According to anonymous sources close to the matter, Waymo, the self-driving car company that started out as a division of Google, is only a matter of months away from having driverless vehicles on the road.
If you’ve been following Waymo’s progress, you’ll know it's already been running tests of its autonomous vehicles in Phoenix, Arizona. But these tests have all been carried out with a driver behind the wheel for safety.
The new plan is to take off the training wheels, and have the cars drive themselves without the safety person as early as this autumn.
Most likely the tests will continue to be in Phoenix, thanks to its well-maintained roads, sparse population and favorable laws when it comes to self-driving cars.
Hailing a robo-taxi
Obviously, if the test is a success Waymo will then look to bringing its ride-hailing driverless cars to more areas, so there's every possibility that your first ride in a driverless taxi could happen in the next couple of years.

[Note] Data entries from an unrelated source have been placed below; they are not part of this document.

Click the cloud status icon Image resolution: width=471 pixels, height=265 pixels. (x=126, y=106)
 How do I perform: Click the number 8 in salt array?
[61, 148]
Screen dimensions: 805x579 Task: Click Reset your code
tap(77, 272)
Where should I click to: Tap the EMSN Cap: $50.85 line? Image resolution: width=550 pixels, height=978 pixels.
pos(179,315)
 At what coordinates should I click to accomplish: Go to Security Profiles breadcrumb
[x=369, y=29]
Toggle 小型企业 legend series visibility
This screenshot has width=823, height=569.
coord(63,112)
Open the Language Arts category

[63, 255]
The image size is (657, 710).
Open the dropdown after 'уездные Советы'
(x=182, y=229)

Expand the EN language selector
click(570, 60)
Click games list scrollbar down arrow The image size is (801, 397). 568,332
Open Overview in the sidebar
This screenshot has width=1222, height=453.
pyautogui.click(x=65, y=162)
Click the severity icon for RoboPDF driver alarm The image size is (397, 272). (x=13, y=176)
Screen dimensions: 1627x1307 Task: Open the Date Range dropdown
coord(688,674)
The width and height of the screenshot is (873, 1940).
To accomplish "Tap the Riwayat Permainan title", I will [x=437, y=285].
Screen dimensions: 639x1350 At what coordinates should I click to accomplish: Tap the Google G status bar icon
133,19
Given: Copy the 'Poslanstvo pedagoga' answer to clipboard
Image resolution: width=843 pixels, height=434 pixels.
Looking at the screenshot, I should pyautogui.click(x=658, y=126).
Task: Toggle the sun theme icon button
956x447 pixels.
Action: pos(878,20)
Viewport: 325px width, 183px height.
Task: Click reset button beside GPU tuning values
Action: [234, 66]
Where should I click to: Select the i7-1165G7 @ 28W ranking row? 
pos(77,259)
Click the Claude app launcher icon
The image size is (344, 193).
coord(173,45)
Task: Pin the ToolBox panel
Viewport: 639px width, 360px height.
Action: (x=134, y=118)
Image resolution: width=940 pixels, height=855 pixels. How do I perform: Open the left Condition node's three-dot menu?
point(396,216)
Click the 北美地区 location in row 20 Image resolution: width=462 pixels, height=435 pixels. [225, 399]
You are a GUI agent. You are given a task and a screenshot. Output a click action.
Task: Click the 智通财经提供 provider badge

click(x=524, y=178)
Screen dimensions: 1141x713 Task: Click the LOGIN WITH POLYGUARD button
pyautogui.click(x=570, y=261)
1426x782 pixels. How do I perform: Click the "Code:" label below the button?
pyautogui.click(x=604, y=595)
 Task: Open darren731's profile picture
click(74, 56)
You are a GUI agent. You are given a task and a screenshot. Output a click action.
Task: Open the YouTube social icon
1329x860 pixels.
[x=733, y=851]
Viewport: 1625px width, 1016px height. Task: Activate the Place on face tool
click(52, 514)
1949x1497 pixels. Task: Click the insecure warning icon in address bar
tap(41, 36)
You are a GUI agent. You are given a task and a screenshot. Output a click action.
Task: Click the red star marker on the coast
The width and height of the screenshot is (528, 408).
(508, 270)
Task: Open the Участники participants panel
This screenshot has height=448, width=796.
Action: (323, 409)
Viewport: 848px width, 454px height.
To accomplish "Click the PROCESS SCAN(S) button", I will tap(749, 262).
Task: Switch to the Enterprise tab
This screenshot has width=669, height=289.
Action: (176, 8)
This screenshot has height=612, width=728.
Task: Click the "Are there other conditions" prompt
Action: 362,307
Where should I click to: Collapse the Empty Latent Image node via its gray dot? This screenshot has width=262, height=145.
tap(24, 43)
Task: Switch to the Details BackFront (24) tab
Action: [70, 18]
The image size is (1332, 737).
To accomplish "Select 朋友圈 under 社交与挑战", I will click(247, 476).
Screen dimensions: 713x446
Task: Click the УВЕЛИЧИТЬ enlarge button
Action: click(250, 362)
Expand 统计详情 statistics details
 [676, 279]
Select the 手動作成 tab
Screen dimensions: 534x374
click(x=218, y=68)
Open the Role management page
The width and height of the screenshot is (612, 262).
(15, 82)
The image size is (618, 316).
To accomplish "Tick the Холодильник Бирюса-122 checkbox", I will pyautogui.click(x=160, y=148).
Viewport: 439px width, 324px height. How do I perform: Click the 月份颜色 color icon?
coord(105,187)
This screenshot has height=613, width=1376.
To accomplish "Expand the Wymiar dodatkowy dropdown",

Before that can happen, there will need to be conversations about regulation, and ironing out the kinks that are currently affecting self-driving cars, namely the dependence on humans for difficult decisions.
At present, when a Waymo vehicle is in a situation where it doesn’t know what to do it will contact a human operator, who will tell it what to do. This makes sense in terms of limiting the amount of humans needed, as one person can potentially guide many vehicles.
The problem is, if a person doesn’t respond immediately to the car’s request, it could potentially be dangerous. Whether the solution lies in hiring more humans or improving the capability of the vehicle to make decisions, Waymo will have to prove that its vehicles are completely safe before a global rollout.